The Rangers went 40-41 on the road during the regular season and they dropped three of four to the Seattle Mariners in T-Mobile Park in the final series of the season to essentially blow the AL West title. The thing is, the Rangers outscored their opponents by 65 runs on the road during the regular season. For whatever reason they stacked a lot of close losses away from home.

Texas closed out the regular season with a seven-game road trip and has played only six home games in the last 38 days. That might be for the best though seeing how the Rangers are 2-4 and have been outscored 38-26 at Globe Life Field this postseason. Here are three reasons the Rangers have nine wins in nine tries on the road this October.  

1. The offense keeps scoring early

Seven times in their nine postseason road games the Rangers scored first -- they're 9-0 when scoring first this October -- including putting a three-spot on the board in the top of the first inning in Game 7 of the Championship Series against the Houston Astros.

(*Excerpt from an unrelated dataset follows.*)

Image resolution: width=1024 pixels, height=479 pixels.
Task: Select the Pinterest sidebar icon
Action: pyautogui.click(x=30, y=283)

In six of their nine road games, Texas had the lead after three innings, and in all nine road games they had the lead after four innings.

The offense has fired on all cylinders just about the entire postseason, though getting out to those fast starts on the road is a bit easier when you have Seager (.298/.444/.649 this postseason) hitting second and then Evan Carter (.333/.425/.549) and Adolis García (.323/.382/.726) batting third and fourth in either order. Those three are instant offense in the top of the first inning.

2. Eovaldi and Montgomery have been excellent

It's helped that Nathan Eovaldi and Jordan Montgomery have six starts and one relief appearance in the nine road games. Eovaldi has proven himself to be one of the best postseason pitchers of this generation and really of all-time. He owns a career 3.30 ERA in 73 2/3 postseason innings and that includes his rough World Series Game 1 start at Globe Life Field (five runs in 4 2/3 innings).

Montgomery had limited postseason experience prior to 2023, though he pitched in many hostile and high-pressure environments during his time in the AL East with the Yankees. He was as prepared for road postseason games as much as anyone with 6 2/3 career postseason innings coming into the season could be. Eovaldi and Montgomery have a combined 2.33 ERA in 38 1/3 innings on the road this October.

3. A few things have gone their way

In the ALCS, the Rangers became the second team ever to win four road games in a single postseason series, joining those 2019 Nationals, who also did it against the Astros. The Astros, incredibly, went only 39-42 at Minute Maid Park during the regular season, including 7-22 in their final 29 home games. Even after changing the batter's eye, the Astros could not hit or win at their home ballpark.

This postseason the Rangers got matched up with a Tampa Bay Rays team without its ace (Shane McClanahan) in the Wild Card Series, a Baltimore Orioles team that gave the ball to two young pitchers making their postseason debut (Kyle Bradish and Grayson Rodriguez) in Games 1 and 2 of the Division Series at Camden Yards, and an Astros team that couldn't win at home in the ALCS.

This is not to take anything away from Texas. You can only play the schedule and opponents you're given and no team in baseball history has won as much on the road in the postseason as the Rangers this year. Every team needs a few breaks along the way to win a pennant though, and the Rangers got a few with their matchups this year. Credit to them for capitalizing.